Step 4: Use kz run in Your Workflow
name: Deploy
on:
push:
branches: [main]
permissions:
id-token: write
contents: read
jobs:
deploy:
runs-on: ubuntu-latest
steps:
- uses: actions/checkout@v4
- name: Install KeyZero
run: |
curl -fsSL https://get.keyzero.dev | sh
echo "$HOME/.keyzero/bin" >> $GITHUB_PATH
- name: Deploy with secrets
run: |
kz run \
--bundle ./bundle.yaml \
--server https://keyzero.internal.myorg.com \
-- ./deploy.sh
env:
KZ_JWT: ${{ steps.auth.outputs.token }}
The deploy.sh script receives environment variables resolved from Vault (or AWS SM, 1Password, etc.) based on the policy evaluation. The secrets never appear in the workflow YAML, and access is controlled per-workflow, per-branch, per-repository. This eliminates the hardcoded secrets problem that plagues many CI/CD pipelines. For backend-specific setup, see the HashiCorp Vault and AWS Secrets Manager integration guides.
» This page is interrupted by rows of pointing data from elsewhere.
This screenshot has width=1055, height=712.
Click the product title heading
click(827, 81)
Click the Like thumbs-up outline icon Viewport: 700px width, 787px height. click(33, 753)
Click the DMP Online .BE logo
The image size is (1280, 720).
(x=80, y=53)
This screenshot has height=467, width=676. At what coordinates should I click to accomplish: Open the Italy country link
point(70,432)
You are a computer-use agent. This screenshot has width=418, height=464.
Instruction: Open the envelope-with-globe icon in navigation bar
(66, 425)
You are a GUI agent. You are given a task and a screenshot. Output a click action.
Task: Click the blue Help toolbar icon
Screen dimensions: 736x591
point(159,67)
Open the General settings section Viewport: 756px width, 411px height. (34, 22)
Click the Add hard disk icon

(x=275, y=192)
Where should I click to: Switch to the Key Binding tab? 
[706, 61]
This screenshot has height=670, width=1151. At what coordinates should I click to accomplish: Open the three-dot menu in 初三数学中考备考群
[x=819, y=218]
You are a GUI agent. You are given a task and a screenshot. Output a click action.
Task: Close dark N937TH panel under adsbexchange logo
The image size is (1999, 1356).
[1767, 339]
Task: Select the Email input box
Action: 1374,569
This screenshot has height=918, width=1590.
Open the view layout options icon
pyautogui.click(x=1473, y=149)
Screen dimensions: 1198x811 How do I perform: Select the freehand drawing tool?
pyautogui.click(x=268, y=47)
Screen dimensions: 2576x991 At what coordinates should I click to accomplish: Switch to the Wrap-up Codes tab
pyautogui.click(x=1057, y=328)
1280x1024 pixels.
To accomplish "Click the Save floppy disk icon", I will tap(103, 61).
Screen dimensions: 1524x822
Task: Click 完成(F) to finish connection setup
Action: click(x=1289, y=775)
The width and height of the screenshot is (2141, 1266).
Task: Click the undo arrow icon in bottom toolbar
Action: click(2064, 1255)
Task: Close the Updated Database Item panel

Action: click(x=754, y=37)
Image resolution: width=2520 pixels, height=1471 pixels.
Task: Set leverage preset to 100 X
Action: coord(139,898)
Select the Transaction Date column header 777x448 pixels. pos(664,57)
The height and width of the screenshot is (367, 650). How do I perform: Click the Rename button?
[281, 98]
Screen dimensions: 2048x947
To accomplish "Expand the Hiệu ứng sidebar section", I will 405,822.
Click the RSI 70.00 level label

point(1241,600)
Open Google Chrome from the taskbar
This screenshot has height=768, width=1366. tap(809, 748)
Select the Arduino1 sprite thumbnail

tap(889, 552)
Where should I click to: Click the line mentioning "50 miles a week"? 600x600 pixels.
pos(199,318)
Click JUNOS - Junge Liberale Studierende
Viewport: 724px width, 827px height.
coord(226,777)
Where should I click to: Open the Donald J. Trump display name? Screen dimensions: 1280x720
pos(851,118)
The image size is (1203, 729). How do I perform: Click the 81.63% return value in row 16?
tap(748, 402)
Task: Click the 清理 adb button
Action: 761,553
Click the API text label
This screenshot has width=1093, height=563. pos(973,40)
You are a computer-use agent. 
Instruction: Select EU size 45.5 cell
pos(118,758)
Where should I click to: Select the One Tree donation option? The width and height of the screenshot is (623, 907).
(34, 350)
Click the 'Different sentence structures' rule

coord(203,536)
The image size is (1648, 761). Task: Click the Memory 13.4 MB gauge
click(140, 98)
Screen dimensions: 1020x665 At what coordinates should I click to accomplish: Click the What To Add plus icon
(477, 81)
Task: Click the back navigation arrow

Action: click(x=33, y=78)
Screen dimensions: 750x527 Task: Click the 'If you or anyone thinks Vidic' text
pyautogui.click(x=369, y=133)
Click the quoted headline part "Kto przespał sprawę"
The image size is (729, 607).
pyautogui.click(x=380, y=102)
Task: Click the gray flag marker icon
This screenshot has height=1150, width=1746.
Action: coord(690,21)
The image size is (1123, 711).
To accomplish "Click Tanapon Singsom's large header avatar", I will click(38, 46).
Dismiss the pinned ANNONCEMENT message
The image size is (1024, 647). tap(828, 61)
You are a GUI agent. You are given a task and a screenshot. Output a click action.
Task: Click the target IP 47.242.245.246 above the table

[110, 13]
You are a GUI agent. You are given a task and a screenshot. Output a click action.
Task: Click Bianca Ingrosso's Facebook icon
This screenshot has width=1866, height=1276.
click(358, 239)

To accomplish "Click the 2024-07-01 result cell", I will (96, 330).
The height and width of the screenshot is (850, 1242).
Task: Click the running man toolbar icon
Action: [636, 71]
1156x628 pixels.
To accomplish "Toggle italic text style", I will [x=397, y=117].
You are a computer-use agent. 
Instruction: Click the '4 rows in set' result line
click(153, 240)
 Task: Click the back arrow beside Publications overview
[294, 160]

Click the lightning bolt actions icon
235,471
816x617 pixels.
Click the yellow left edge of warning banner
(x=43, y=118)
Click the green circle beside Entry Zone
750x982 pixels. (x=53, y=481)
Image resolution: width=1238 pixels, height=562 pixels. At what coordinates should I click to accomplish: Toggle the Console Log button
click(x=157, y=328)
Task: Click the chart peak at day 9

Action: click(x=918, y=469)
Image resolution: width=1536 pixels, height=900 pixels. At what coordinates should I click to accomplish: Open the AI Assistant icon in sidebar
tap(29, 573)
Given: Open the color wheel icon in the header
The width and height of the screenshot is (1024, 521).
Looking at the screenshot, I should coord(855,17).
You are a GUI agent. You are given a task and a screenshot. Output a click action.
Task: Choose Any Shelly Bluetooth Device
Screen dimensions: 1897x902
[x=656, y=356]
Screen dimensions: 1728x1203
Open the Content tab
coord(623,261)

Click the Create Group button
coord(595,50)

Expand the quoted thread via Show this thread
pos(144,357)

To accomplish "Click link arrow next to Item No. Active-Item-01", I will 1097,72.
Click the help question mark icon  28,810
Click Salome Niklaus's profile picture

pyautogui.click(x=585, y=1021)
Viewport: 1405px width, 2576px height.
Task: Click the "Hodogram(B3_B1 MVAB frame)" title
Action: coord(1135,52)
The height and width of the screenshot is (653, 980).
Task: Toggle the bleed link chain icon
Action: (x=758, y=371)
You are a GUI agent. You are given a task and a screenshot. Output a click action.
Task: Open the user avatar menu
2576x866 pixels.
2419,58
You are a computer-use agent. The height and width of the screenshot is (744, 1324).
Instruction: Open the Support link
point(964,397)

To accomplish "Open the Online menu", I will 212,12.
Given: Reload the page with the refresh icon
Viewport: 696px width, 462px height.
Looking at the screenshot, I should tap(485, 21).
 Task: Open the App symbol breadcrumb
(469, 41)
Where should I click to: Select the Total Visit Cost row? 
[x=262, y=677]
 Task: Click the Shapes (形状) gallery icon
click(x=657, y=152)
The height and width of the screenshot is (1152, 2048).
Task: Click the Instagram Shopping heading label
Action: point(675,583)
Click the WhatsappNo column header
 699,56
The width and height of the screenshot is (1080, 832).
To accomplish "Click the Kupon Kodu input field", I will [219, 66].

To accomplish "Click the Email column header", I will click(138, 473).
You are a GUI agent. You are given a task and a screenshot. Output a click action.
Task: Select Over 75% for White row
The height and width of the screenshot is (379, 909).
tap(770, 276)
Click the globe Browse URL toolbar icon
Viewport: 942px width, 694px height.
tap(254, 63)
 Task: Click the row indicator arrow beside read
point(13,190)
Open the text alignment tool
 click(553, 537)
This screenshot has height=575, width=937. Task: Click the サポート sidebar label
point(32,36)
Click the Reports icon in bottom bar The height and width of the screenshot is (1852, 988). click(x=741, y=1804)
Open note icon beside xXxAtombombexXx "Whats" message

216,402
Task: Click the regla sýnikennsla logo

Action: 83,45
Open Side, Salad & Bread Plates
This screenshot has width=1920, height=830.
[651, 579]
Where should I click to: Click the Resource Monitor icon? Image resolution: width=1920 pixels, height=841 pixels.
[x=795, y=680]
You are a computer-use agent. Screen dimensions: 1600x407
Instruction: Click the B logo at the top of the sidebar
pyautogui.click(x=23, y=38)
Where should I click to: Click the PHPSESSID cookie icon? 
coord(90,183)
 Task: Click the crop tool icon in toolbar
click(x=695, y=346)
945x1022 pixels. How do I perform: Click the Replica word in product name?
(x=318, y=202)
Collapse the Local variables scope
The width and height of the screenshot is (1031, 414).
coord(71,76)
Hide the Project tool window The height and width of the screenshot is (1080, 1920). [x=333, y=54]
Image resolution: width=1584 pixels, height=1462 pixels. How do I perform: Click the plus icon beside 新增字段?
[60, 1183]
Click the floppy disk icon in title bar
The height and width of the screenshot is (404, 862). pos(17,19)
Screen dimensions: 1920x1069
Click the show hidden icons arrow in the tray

Comparison with Native GitHub Secrets
| Feature | GitHub Actions Secrets | KeyZero |
|---|---|---|
| Storage backend | GitHub | Vault, AWS SM, 1Password, GCP SM, etc. |
| Access scope | Repository / Organization / Environment | CEL policy per secret path |
| Branch restrictions | Environment protection rules | CEL expression on identity.env |
| Audit trail | Secret CRUD events | Per-resolution audit log |
| Secret rotation | Manual update in GitHub UI | Automatic via backend |
| AI workflow support | No special handling | Blind mode, fetch tool |
AI-Assisted CI/CD
If your GitHub Actions workflows use AI agents (e.g., automated code review, AI-powered testing, or LLM-based deployment validation), KeyZero's blind mode prevents credentials from entering agent context windows during CI runs:
- name: AI-assisted review
run: |
kz run --blind \
--bundle ./bundle.yaml \
-- python ai_review.py
The AI review script can access APIs through opaque tokens. If it logs or outputs credential values, only the opaque tokens appear -- not the real credentials. This is critical for workflows that send CI context to LLM providers.